Susanna Rustin at the Guardian discusses food’s latest hot trend: leftovers. “Our modern obsession with beautiful food – and reliance on ready meals when short of time – has led to huge waste. Is it time to put leftovers back on the table?” she asks.

http://www.guardian.co.uk/business/2012/dec/15/foods-latest-hot-trend-leftovers

Rustin notes “In a speech to the Women’s Institute in York last week, environment secretary Owen Paterson talked about the challenges of feeding a growing world population, and called on the WI to “help us as a nation cut down on food waste”. He complained that we are in the grip of a “cult of beauty and perfection” around food, and said that celebrity chefs as well as supermarkets should do something about it.”

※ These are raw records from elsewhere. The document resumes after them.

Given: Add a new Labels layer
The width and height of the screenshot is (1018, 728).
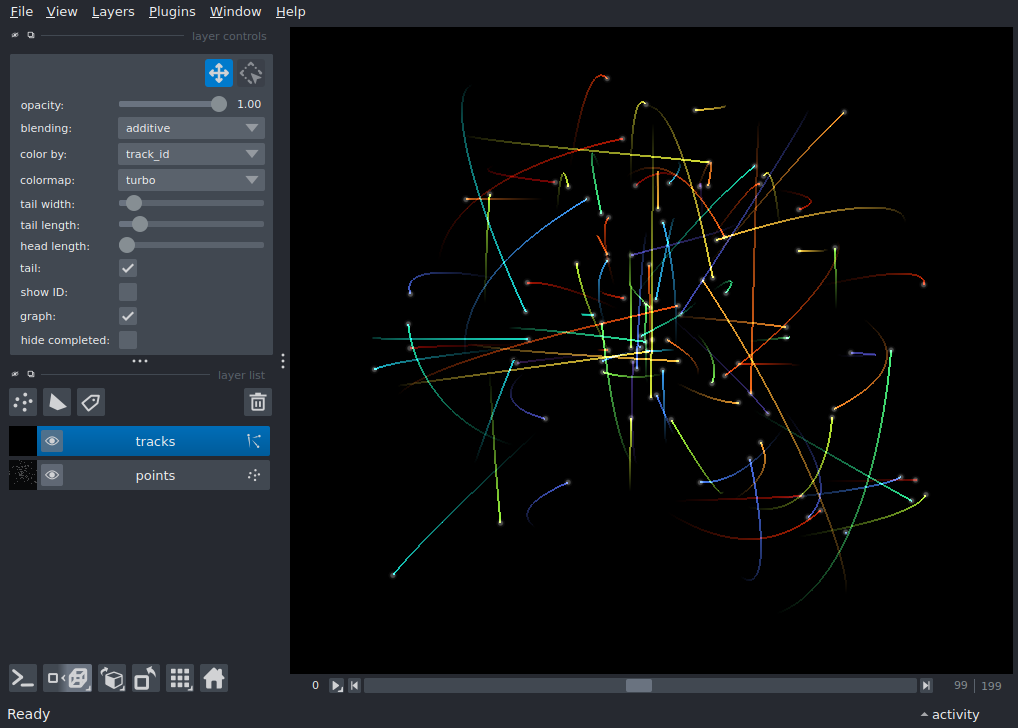Looking at the screenshot, I should coord(91,402).
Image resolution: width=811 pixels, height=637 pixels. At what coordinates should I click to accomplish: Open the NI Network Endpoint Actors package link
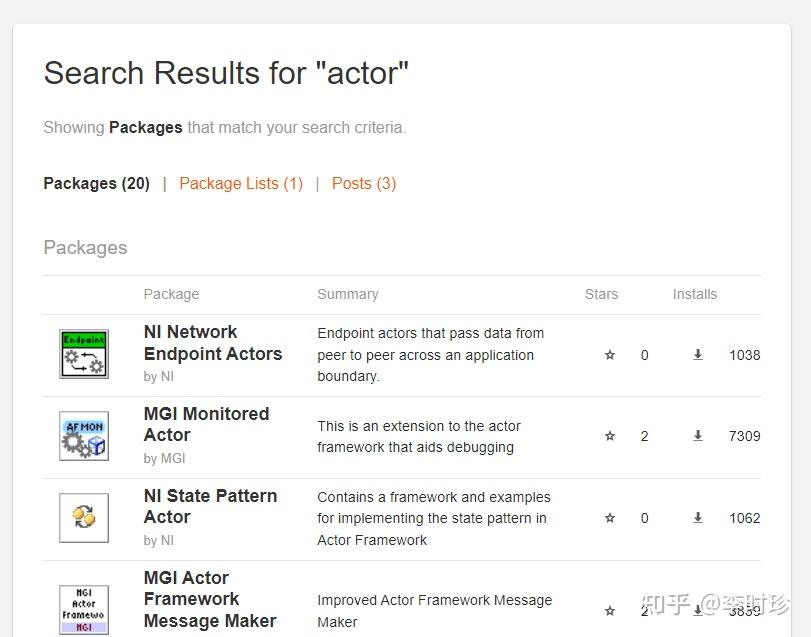(x=212, y=343)
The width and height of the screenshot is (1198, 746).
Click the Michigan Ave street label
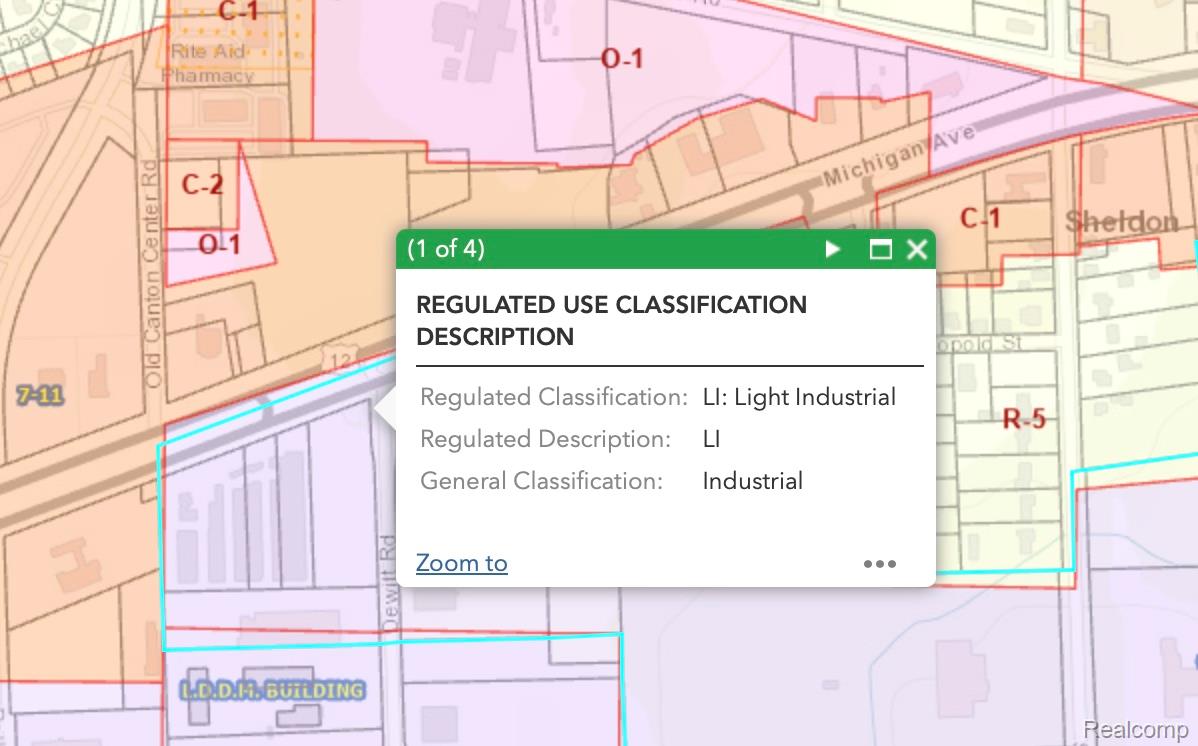point(897,160)
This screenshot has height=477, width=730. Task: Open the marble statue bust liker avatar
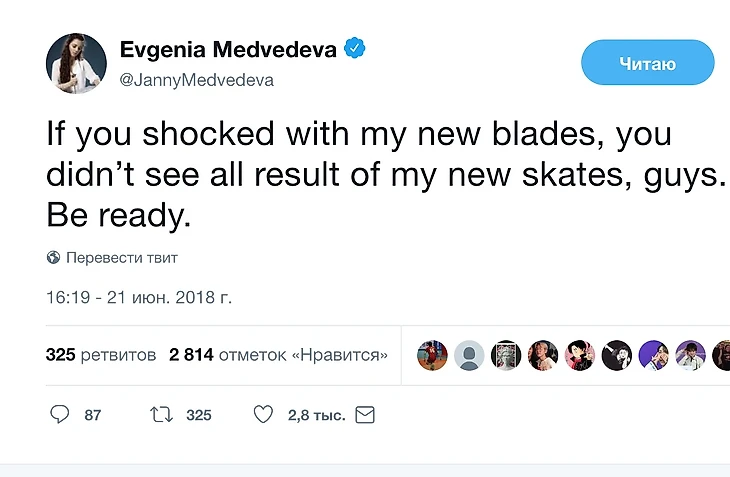(x=506, y=355)
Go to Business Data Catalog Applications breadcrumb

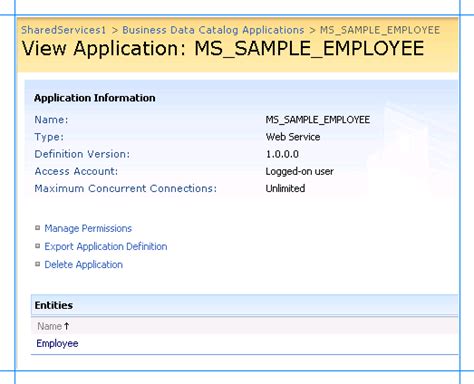[213, 30]
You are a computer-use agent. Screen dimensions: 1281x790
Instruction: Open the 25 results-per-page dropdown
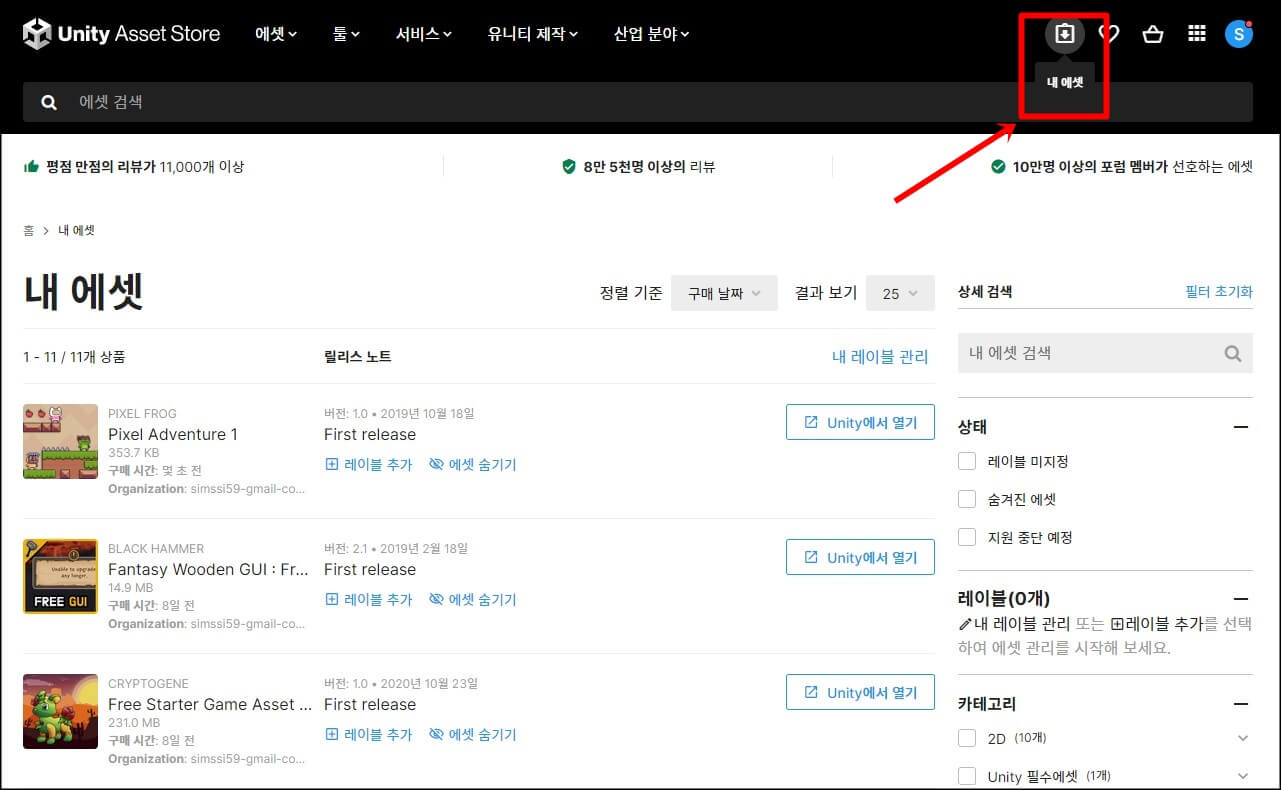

In his speech, Owen Paterson notes “Incredibly in 2011 the UK threw away 15 million tonnes of food and drink waste. For an average family that is £500 worth of edible food that’s chucked out each year. At least 60% of our household food waste is avoidable. We are already making progress. Since 2006 food waste has been reduced by 13% but there’s more to do. That’s why Government introduced clearer food date labels on products.”

In her article, Rustin case studies London chef Tom Norrington-Davies who she quotes: “Cookbooks in the 1970s and 1980s always had chapters on using up leftovers. But this stopped in the 1990s”

Leftovers, [Norrington-Davies] points out, are not just what is left on the table. The woman he buys goat’s cheese from has no use for her male goat kids. So he cooks them. The cheese straws he served this week were offcuts from a quince tart. Yucky bits such as rabbit offal or “funny looking ends of mackerel” he takes home to his cat.

“Many of my peers in this kind of place, at the mid-range, casual end of the market, are children of the 70s, which was quite an austere time,” he says. “We ate a lot of leftovers when I was a lad, and I still have a horror of waste. Readymade food was just not an option, it was very expensive, and I still find it incredible that in a supermarket nowadays people are drawn to buying readymade meals because it looks cheaper than doing it yourself. It’s a complete reversal.”

Rustin blames readymeals, supermarkets and consumer attitude for the waste over Owen Paterson’s recent emphasis on celebrity chefs’ perfectionism glorified on TV to the masses and concludes with the suggestion to make Monica Galetti from Masterchef the celebrity champion for reducing food waste.